Figure 5.

Pioneer-like activity of CDX2 at select intestinal enhancers. (A) CDX2 binding determined by CnR in gastric organoids overlapped most with binding sites in adult intestines and poorly with binding in embryonic tissues. Data tracks for CDX2 binding show shared binding sites with adult intestines (red boxes) and others unique to stomach organoids (gray box). In embryonic tissues, CDX2 binds at sites distinct from these. (B) K-means clustering of ATAC data at the 3438 cis-elements with direct CDX2 binding shared with native intestines. Sites with the highest pre-existing access in stomach organoids are mainly promoters.
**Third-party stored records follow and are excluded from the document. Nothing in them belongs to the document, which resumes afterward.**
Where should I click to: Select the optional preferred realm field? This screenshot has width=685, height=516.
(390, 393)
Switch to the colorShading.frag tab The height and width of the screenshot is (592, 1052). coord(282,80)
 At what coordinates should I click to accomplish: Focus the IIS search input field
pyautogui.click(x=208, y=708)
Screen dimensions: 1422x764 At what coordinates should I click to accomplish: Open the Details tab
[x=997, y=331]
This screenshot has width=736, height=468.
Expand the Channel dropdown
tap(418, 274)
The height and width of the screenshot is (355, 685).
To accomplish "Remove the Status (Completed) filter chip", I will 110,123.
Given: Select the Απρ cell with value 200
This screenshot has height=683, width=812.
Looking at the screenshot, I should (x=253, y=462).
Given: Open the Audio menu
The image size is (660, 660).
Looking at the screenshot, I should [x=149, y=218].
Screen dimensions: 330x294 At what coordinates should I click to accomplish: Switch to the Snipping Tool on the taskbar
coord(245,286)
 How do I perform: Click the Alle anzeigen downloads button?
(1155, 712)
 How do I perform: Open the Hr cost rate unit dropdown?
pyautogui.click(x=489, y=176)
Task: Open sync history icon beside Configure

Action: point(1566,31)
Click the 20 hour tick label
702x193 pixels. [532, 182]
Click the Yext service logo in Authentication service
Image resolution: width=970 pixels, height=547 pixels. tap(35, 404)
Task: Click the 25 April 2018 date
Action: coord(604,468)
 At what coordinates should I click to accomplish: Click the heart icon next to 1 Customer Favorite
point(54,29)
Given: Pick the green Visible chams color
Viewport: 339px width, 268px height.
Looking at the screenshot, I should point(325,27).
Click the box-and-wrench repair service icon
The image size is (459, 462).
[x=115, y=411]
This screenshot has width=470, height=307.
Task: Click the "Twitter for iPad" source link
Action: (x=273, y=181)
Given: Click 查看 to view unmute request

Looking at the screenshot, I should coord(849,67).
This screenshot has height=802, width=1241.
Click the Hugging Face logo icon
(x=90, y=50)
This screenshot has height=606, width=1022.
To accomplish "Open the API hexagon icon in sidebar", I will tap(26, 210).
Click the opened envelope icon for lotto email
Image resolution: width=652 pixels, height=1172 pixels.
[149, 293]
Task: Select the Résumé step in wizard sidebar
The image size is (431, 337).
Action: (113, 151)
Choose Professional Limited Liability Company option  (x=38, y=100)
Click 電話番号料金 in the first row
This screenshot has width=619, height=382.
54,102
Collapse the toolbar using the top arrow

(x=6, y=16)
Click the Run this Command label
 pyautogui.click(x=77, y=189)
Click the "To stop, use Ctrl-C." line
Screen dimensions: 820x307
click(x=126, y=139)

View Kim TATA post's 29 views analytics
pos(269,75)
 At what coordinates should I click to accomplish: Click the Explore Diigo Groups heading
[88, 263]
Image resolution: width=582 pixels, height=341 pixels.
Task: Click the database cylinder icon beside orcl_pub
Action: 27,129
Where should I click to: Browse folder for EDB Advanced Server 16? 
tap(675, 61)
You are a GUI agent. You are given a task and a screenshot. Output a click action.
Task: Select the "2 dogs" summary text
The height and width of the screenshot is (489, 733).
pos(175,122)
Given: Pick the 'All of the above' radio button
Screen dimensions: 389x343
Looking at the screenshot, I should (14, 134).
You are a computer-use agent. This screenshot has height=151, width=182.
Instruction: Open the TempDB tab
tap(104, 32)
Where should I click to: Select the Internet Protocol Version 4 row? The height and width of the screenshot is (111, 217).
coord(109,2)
CDX2 increased access at 737 and opened the chromatin at 2449 enhancers. Gene set enrichment analysis shows that both types of increased chromatin access are linked to genes that increase expression in CDX2⁺ organoids. The Epcam locus exemplifies increased chromatin access at previously open (light blue) and closed (dark blue) sites. (C) Summation of ATAC-seq signals over cis-elements previously inaccessible in stomach organoids: 2449 sites where CDX2 binding is shared with normal intestines (black curve; cluster 3 in Fig. 2C) and 5546 sites unique to gastric organoids (blue curve; cluster 3 in Supplemental Fig. S4D). Shared sites gained more access than unique sites.